Source data »
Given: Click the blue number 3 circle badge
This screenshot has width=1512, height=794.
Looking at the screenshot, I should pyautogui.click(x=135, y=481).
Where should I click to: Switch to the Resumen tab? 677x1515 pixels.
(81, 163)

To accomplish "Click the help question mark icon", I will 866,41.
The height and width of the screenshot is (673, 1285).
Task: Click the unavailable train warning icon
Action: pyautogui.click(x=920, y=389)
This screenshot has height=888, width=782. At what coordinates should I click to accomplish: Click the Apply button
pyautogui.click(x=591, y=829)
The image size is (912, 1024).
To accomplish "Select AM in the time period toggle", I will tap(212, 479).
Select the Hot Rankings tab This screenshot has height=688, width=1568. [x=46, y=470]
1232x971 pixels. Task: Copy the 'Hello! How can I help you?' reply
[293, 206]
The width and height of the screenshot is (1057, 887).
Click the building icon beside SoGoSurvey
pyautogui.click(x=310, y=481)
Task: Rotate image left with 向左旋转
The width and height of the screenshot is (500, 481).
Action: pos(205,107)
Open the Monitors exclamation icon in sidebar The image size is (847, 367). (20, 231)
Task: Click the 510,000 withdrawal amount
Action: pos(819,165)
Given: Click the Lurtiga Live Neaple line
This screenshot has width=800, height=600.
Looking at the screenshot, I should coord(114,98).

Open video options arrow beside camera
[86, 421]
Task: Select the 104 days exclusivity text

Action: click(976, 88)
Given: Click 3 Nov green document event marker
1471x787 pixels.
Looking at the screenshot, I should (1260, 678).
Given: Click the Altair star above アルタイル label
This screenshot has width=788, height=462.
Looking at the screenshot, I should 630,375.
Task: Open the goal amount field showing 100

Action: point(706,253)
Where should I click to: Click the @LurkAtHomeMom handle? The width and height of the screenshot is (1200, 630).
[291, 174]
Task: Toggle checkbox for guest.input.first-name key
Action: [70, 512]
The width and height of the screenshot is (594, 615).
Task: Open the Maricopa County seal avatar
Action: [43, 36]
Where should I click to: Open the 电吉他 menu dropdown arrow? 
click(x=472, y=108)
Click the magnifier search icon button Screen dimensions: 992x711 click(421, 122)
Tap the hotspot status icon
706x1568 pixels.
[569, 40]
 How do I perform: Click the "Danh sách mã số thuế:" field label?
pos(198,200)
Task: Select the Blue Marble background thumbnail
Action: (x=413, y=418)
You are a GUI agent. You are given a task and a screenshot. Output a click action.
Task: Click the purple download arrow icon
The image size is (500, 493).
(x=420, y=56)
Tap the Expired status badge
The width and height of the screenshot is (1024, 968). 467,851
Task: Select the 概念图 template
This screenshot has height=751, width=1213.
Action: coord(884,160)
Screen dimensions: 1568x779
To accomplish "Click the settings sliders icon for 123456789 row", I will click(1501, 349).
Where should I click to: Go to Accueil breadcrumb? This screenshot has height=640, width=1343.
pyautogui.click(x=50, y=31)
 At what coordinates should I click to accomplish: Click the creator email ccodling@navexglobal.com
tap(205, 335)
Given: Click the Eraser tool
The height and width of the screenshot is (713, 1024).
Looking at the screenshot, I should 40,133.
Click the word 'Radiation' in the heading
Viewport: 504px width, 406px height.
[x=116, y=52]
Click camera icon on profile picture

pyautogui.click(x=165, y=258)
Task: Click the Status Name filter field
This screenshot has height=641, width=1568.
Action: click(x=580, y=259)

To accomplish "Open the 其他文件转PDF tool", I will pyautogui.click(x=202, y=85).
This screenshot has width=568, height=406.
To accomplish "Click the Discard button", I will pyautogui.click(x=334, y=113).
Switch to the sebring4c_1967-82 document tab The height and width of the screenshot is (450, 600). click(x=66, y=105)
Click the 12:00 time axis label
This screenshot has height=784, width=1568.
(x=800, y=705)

Instructions to follow » Beginning with the first line of the listing above, please write out every line exactly until you reach the line that contains "Given: Click 3", and include that one too.

Response to the task »
Given: Click the blue number 3 circle badge
This screenshot has width=1512, height=794.
Looking at the screenshot, I should pyautogui.click(x=135, y=481).
Where should I click to: Switch to the Resumen tab? 677x1515 pixels.
(81, 163)

To accomplish "Click the help question mark icon", I will 866,41.
The height and width of the screenshot is (673, 1285).
Task: Click the unavailable train warning icon
Action: pyautogui.click(x=920, y=389)
This screenshot has height=888, width=782. At what coordinates should I click to accomplish: Click the Apply button
pyautogui.click(x=591, y=829)
The image size is (912, 1024).
To accomplish "Select AM in the time period toggle", I will tap(212, 479).
Select the Hot Rankings tab This screenshot has height=688, width=1568. [x=46, y=470]
1232x971 pixels. Task: Copy the 'Hello! How can I help you?' reply
[293, 206]
The width and height of the screenshot is (1057, 887).
Click the building icon beside SoGoSurvey
pyautogui.click(x=310, y=481)
Task: Rotate image left with 向左旋转
The width and height of the screenshot is (500, 481).
Action: pos(205,107)
Open the Monitors exclamation icon in sidebar The image size is (847, 367). (20, 231)
Task: Click the 510,000 withdrawal amount
Action: pos(819,165)
Given: Click the Lurtiga Live Neaple line
This screenshot has width=800, height=600.
Looking at the screenshot, I should coord(114,98).

Open video options arrow beside camera
[86, 421]
Task: Select the 104 days exclusivity text

Action: click(976, 88)
Given: Click 3 Nov green document event marker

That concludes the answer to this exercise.